Os problemas das empresas, com mais ou menos crise, começam quase sempre em deficiências na organização e na falta de regras. Como estou convencido de que assim é, tornei-me um bocado fundamentalista e reconheço ter cometido exageros na parte que me toca. É que nas redações a natureza dos profissionais revela tendências de algum descontrolo, tanto nas horas de entrada ou no palavreado, como na coordenação das férias ou na contabilidade das folgas atrasadas – quando cheguei ao Record, em 2003, havia diversos jornalistas com mais de 100 (cem!) supostamente acumuladas. Não é para admirar esses oásis de anarquia porque se quiséssemos ser empregados de escritório, e entrar às 9 e sair às 6, teríamos escolhido outra carreira.

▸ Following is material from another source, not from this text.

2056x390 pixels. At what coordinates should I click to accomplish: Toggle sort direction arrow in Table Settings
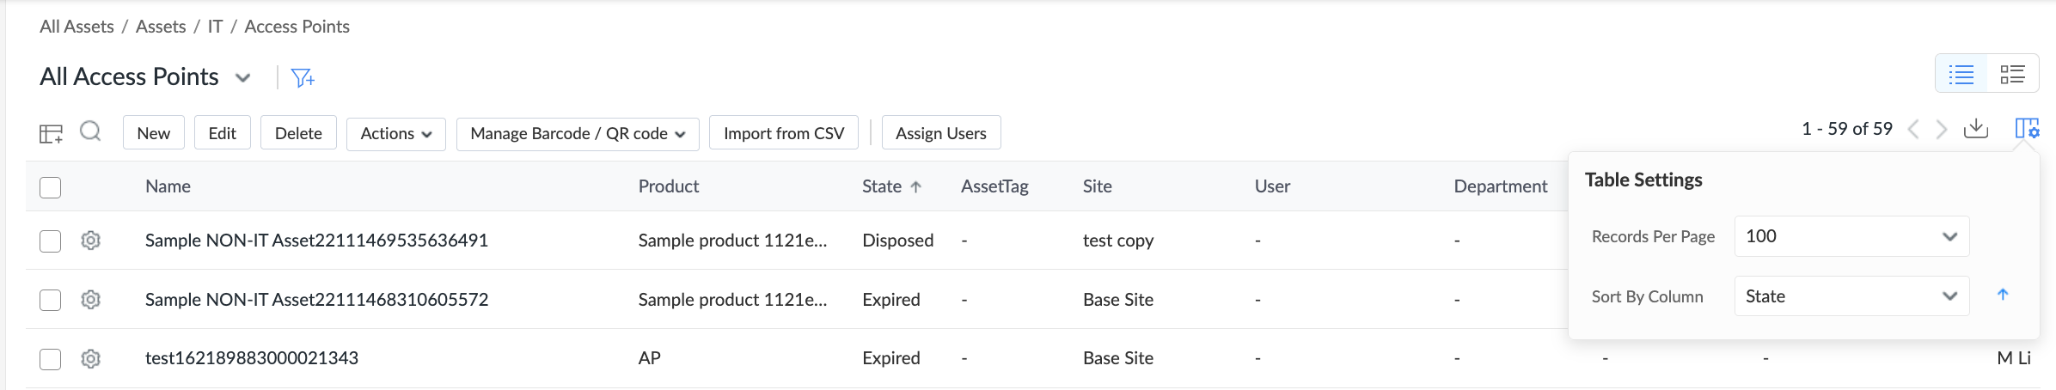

Mesmo sem já nada ter a ver com isso, achei muito bem a recente norma da Cofina, tão glosada em meios de comunicação cujas vendas, em 2013, ficaram entre os 3 e os 15 mil exemplares/dia em banca, de proceder, aliás de forma ocasional e aleatória, ao controlo da alcoolemia dos seus trabalhadores, jornalistas ou não. Mas se ainda lá estivesse, alertaria os Recursos Humanos – como fiz quanto à necessidade de se ser flexível na aplicação da lei nos mapas de férias porque uma redação é diferente de uma fábrica de salsichas – para ter em conta o espírito culturalmente boémio de uma classe profissional que precisa de certa liberdade para dar mais de si. Explico.
Há 20 anos, cheguei a um semanário em mudança de ciclo e, como abstémio empedernido que sou, tive de começar por limpar as prateleiras que se encontravam atrás de mim e que abarrotavam de garrafas vazias e de copos que foram ficando. O jornal fechava as páginas pela madrugada fora e havia uma malta que se aguentava melhor… bebendo. Não conduziam camiões, não estavam na via pública, não importunavam quem quer que fosse, eram apenas jornalistas que trabalhavam ali como se estivessem em casa.
Vivi mais de quatro décadas em redações, conheci pessoas da maior qualidade, desde o Fernando Assis Pacheco ou o Neves de Sousa, na minha idade da pedra jornalística, até ao Rui Dias ou ao Norberto Santos, na hora em que o sol caiu no horizonte. Sei por isso do que falo e já não tenho idade para escrever nada mais do que me apetece e menos do que verdade. E recuando esses 20 anos reconheço – e faço-o simultaneamente com o prazer do sentido de justiça e com a nostalgia da certeza que a água corre sempre para a foz – que nunca trabalhei com um grupo de jornalistas tão seguros, tão profissionais e tão talentosos. Quem eram, quem são? Bem, isso não digo porque uns bebiam e outros não. Tiro é o chapéu a todos – in vino veritas.